There was a bug that I couldn’t figure out for the life of me. It was somewhere deep in my hobby kernel Firedrake and it made zero sense.

It manifests as memory corruption, more specifically, at some point a pointer suddenly becomes zero. I tried to narrow it down with printf() debugging, but that didn’t get me very far because at that point the scheduler is already running and regular task switches occur, which have the side effect of the kernel not running in consecutive order any longer. Luckily, QEMU, my go to emulator, has support for GDB. The easy solution is therefore to fire up GDB, attach it to the remote debugger exposed by QEMU and set a watchpoint on the address... And suddenly everything was fine, the pointer was no longer overwritten and retained its correct value.

I have an uncommitted .bochrc file that I sometimes use when I want to understand what is truly going on at the CPU side, since Bochs is not only incredibly slow, but also verbose when it comes to APIC and MSRs etc, which usually are more like black boxes. Bochs verified that the pointer is indeed overwritten as it has the same behaviour. It didn’t tell me why, at least not out of the box.

I put the whole thing aside for days. I disabled the memory manager and just used whole pages for every allocation. I disabled reclaiming memory and turned the free/delete functions into stubs. It worked, somewhat but still broke somewhere else. I rewrote the memory manager as I suspected it to be broken since a long time already. It broke again.

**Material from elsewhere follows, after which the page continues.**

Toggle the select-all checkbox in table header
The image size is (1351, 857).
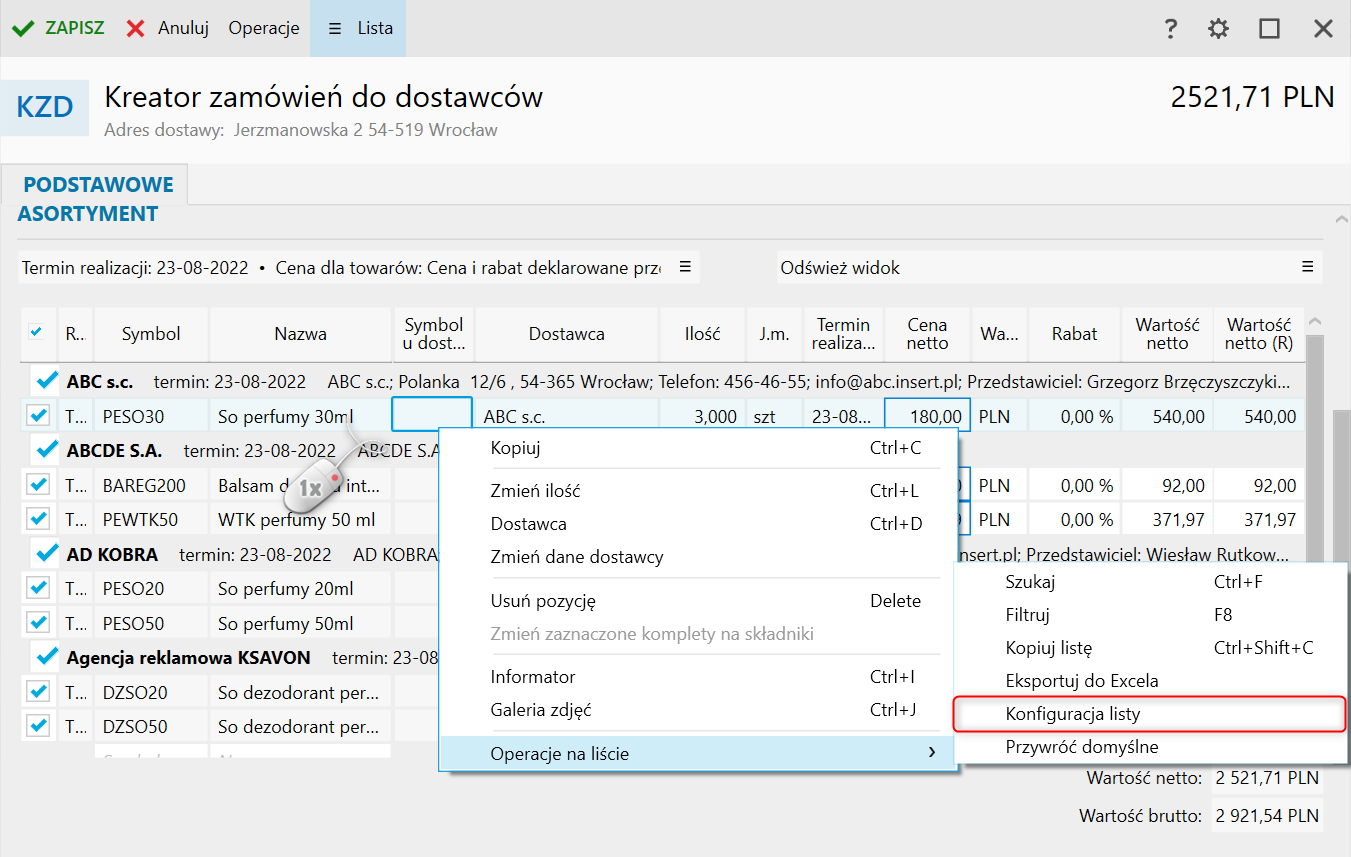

Then I just decided to let Bochs trace all memory access, reading and writing. It took five minutes to get through Grub and another two to get it to load the kernel and have that one crash. I ended up with a 3gb log file that took another two or so minutes to import into Sublime Text and which made me glad I have an SSD and 16gb of RAM in this laptop. It still took about 20 minutes to search the output for the address I was interested in, with Sublime Text hanging for a good 1-3 minutes when jumping around.

And then it made click. The linear address 0x18008, the one that was getting overwritten, was previously mapped to 0x8008, the physical address that contains the SMP bootstrap location (ie the code that all non bootstrap CPUs execute to be hoisted out of real mode and get into protected mode and then rendezvous with the Firedrake bootstrap CPU). The value at the physical address was 0x0. Later 0x18008 is mapped to another location, but when I was rewriting the virtual memory interface, I forgot the code to invalidate the page table entry when remapping virtual addresses. Writes where going to the new physical locations, and reads where still served from the old one.

And that’s why no hardware breakpoints where helping and why the Bochs hardware watchpoints where useless. And I guess QEMU disables TLB simulation when GDB is attached, or something like that. Not that a GDB watchpoint would’ve helped, the memory was never actually overwritten in the first place after all.

I feel incredibly stupid right now.